Many on this list, like John Mann, are well known right-wingers. Others like Stephen Kinnock, and Caroline Flint are Blair-rights. Others like Dennis Skinner are part of what composed the Bennite Left, that was always compromised by its adherence to reactionary nationalist ideas that has its roots in the reactionary Stalinist concept of “Socialism In One Country”, developed by Stalin in the 1920's. For some, therefore, like Skinner, who have an ideological commitment to such ideas, at least there is some element of principle in their actions, even if that principle is formulated on the basis of a fundamentally flawed, and reactionary ideology. 

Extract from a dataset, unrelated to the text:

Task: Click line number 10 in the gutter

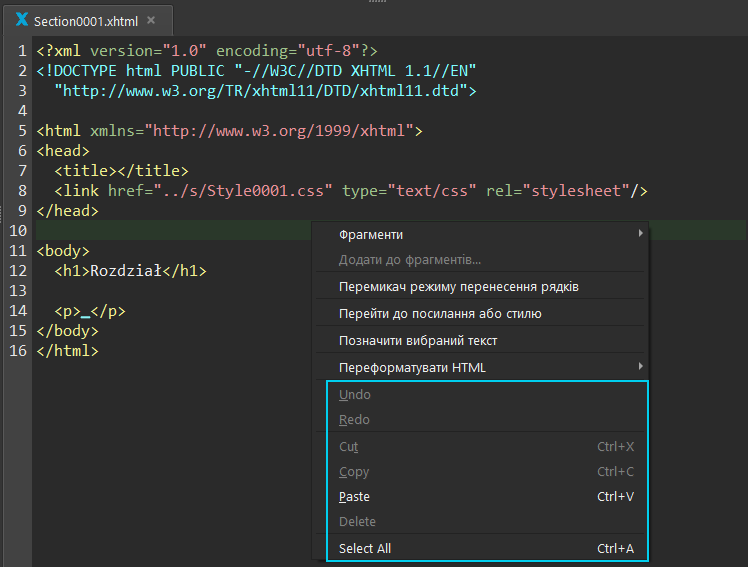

But, a look at the list shows that many of these MP's are motivated by a far less noble idea. It is the idea that they should hold on to their seats at all costs, whether that cost be an abandonment of any kind of advocacy of progressive principles, and a capitulation to bigotry, or abandonment of the prospects for other Labour MP's to win their seats, or for Labour to win a parliamentary majority. In either case, the reality is that these 26 MP's, on the most important class battle of our generation, over Brexit, and a life and death struggle between progressive internationalism and reactionary nationalism, have come down on the wrong side of the barricades. Their action on this decisive issue of the day is reactionary, and Labour members in their constituencies, the vast majority of whom oppose Brexit should act accordingly, and begin to deselect them as soon as possible. 

In their letter, they write saying that they are responding to the results of the local and EU elections, and the Peterborough by-election, but everything in their letter shows they have totally failed to learn the lessons of those elections. They say that, in 2017, Labour MP's were elected in both strongly Leave, and strongly Remain voting seats. That is true, but all of the analysis done since then shows that whether in strongly Remain or in strongly Leave voting constituencies, the same pattern is observed, that Labour voters voted by a clear majority for Remain. Why would any sane Labour MP, in a Leave voting constituency, base their decisions on what Tory, BNP, UKIP or other right-wing voters did in their constituency, rather than on what a majority of Labour voters in those constituencies did? Even in strongly Leave voting constituencies, more than 60% of Labour voters, voted to Remain, with only 40% voting Leave. Again, why would any sane Labour MP, in such a constituency act to piss off the 60% of Labour voters in their constituency that voted Remain, in order to appease the 40% that voted Leave, let alone to appease all of the Tory and UKIP voters? Such a strategy is total madness. It seems to be based on the idea that the Remain supporting Labour voters will be forced to still vote Labour, even if Labour pursues a reactionary Brexit policy, because they will have nowhere else to go. But, the local and Euro-elections, and, in part, the Peterborough by-election showed that is not true. 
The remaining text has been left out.